Set down exactly the lines from the one containing "वायरल (65, 1923)" through the end of the records below, both included, and nothing else.

- Items listed in a dataset
◆ ◆ ◆ ◆ ◆ ◆ ◆

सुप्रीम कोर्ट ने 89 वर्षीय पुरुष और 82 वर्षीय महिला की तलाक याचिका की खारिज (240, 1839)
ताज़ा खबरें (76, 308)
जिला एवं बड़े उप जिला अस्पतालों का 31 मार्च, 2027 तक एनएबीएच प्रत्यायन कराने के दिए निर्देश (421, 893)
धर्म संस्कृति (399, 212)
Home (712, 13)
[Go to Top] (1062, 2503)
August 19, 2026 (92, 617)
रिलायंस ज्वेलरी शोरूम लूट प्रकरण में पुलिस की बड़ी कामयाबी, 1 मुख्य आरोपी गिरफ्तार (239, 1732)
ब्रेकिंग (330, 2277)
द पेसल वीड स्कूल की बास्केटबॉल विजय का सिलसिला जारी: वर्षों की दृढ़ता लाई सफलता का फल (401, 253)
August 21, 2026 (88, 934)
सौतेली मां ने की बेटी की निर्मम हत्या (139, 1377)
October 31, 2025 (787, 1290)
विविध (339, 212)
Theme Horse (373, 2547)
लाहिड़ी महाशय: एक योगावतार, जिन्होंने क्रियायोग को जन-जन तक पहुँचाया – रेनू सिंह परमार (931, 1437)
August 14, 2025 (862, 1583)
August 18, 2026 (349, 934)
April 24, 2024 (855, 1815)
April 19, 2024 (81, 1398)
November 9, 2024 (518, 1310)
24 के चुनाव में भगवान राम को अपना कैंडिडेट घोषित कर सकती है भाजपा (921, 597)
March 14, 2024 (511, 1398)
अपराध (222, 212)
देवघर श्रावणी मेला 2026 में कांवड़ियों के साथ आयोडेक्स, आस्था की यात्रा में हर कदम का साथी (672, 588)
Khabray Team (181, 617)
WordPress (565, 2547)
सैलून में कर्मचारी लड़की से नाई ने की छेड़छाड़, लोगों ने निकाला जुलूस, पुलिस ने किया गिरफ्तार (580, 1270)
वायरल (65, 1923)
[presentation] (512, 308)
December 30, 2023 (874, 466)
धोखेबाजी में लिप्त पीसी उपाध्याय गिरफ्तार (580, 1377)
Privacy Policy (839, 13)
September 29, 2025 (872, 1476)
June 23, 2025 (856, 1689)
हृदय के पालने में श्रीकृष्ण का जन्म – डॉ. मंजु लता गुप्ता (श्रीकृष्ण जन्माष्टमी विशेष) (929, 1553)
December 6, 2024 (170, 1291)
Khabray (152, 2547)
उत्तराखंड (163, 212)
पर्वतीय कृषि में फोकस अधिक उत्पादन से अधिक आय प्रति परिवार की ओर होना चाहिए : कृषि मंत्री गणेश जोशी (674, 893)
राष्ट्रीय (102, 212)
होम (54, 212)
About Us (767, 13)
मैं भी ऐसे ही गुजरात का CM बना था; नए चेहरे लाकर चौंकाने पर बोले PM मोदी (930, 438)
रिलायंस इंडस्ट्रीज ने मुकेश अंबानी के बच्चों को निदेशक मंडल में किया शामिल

◆ ◆ ◆ ◆ ◆ ◆ ◆

- Answer space
वायरल (65, 1923)
[presentation] (512, 308)
December 30, 2023 (874, 466)
धोखेबाजी में लिप्त पीसी उपाध्याय गिरफ्तार (580, 1377)
Privacy Policy (839, 13)
September 29, 2025 (872, 1476)
June 23, 2025 (856, 1689)
हृदय के पालने में श्रीकृष्ण का जन्म – डॉ. मंजु लता गुप्ता (श्रीकृष्ण जन्माष्टमी विशेष) (929, 1553)
December 6, 2024 (170, 1291)
Khabray (152, 2547)
उत्तराखंड (163, 212)
पर्वतीय कृषि में फोकस अधिक उत्पादन से अधिक आय प्रति परिवार की ओर होना चाहिए : कृषि मंत्री गणेश जोशी (674, 893)
राष्ट्रीय (102, 212)
होम (54, 212)
About Us (767, 13)
मैं भी ऐसे ही गुजरात का CM बना था; नए चेहरे लाकर चौंकाने पर बोले PM मोदी (930, 438)
रिलायंस इंडस्ट्रीज ने मुकेश अंबानी के बच्चों को निदेशक मंडल में किया शामिल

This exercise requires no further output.